● Stored data:
== == ==
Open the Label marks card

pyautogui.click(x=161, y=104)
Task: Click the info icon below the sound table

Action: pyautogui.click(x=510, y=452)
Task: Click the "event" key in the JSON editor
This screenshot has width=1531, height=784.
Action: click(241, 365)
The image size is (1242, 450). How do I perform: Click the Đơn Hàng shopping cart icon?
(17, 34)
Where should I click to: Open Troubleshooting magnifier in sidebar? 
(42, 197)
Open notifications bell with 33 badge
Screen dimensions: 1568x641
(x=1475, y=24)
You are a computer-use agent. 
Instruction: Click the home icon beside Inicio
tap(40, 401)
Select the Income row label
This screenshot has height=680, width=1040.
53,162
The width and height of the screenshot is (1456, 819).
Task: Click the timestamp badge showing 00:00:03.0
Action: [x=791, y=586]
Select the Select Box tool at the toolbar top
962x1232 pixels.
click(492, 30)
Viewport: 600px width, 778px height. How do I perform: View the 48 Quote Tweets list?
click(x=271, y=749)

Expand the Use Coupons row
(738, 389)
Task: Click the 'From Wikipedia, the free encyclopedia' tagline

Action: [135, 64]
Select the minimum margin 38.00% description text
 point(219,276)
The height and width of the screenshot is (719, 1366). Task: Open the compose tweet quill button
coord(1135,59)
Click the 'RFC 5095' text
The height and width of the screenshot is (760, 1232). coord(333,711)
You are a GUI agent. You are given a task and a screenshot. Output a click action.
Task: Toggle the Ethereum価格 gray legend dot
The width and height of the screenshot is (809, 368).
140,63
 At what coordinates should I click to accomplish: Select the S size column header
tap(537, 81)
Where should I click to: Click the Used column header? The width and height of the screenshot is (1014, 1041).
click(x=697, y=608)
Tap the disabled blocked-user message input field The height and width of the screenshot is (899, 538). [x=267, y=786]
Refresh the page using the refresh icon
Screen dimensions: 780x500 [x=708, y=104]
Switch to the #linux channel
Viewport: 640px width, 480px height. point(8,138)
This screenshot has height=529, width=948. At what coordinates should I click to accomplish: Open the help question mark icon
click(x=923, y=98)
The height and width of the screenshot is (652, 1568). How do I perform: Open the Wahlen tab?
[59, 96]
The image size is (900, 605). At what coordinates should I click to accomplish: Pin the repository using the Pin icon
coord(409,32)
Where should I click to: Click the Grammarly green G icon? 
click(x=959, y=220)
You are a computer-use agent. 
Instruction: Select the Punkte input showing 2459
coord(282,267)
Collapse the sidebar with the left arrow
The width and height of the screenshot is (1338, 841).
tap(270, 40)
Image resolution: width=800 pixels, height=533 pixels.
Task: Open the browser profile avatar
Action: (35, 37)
== == ==
Make a faithful copy of every record above.

Open the Label marks card

pyautogui.click(x=161, y=104)
Task: Click the info icon below the sound table

Action: pyautogui.click(x=510, y=452)
Task: Click the "event" key in the JSON editor
This screenshot has width=1531, height=784.
Action: click(241, 365)
The image size is (1242, 450). How do I perform: Click the Đơn Hàng shopping cart icon?
(17, 34)
Where should I click to: Open Troubleshooting magnifier in sidebar? 
(42, 197)
Open notifications bell with 33 badge
Screen dimensions: 1568x641
(x=1475, y=24)
You are a computer-use agent. 
Instruction: Click the home icon beside Inicio
tap(40, 401)
Select the Income row label
This screenshot has height=680, width=1040.
53,162
The width and height of the screenshot is (1456, 819).
Task: Click the timestamp badge showing 00:00:03.0
Action: [x=791, y=586]
Select the Select Box tool at the toolbar top
962x1232 pixels.
click(492, 30)
Viewport: 600px width, 778px height. How do I perform: View the 48 Quote Tweets list?
click(x=271, y=749)

Expand the Use Coupons row
(738, 389)
Task: Click the 'From Wikipedia, the free encyclopedia' tagline

Action: [135, 64]
Select the minimum margin 38.00% description text
 point(219,276)
The height and width of the screenshot is (719, 1366). Task: Open the compose tweet quill button
coord(1135,59)
Click the 'RFC 5095' text
The height and width of the screenshot is (760, 1232). coord(333,711)
You are a GUI agent. You are given a task and a screenshot. Output a click action.
Task: Toggle the Ethereum価格 gray legend dot
The width and height of the screenshot is (809, 368).
140,63
 At what coordinates should I click to accomplish: Select the S size column header
tap(537, 81)
Where should I click to: Click the Used column header? The width and height of the screenshot is (1014, 1041).
click(x=697, y=608)
Tap the disabled blocked-user message input field The height and width of the screenshot is (899, 538). [x=267, y=786]
Refresh the page using the refresh icon
Screen dimensions: 780x500 [x=708, y=104]
Switch to the #linux channel
Viewport: 640px width, 480px height. point(8,138)
This screenshot has height=529, width=948. At what coordinates should I click to accomplish: Open the help question mark icon
click(x=923, y=98)
The height and width of the screenshot is (652, 1568). How do I perform: Open the Wahlen tab?
[59, 96]
The image size is (900, 605). At what coordinates should I click to accomplish: Pin the repository using the Pin icon
coord(409,32)
Where should I click to: Click the Grammarly green G icon? 
click(x=959, y=220)
You are a computer-use agent. 
Instruction: Select the Punkte input showing 2459
coord(282,267)
Collapse the sidebar with the left arrow
The width and height of the screenshot is (1338, 841).
tap(270, 40)
Image resolution: width=800 pixels, height=533 pixels.
Task: Open the browser profile avatar
Action: (35, 37)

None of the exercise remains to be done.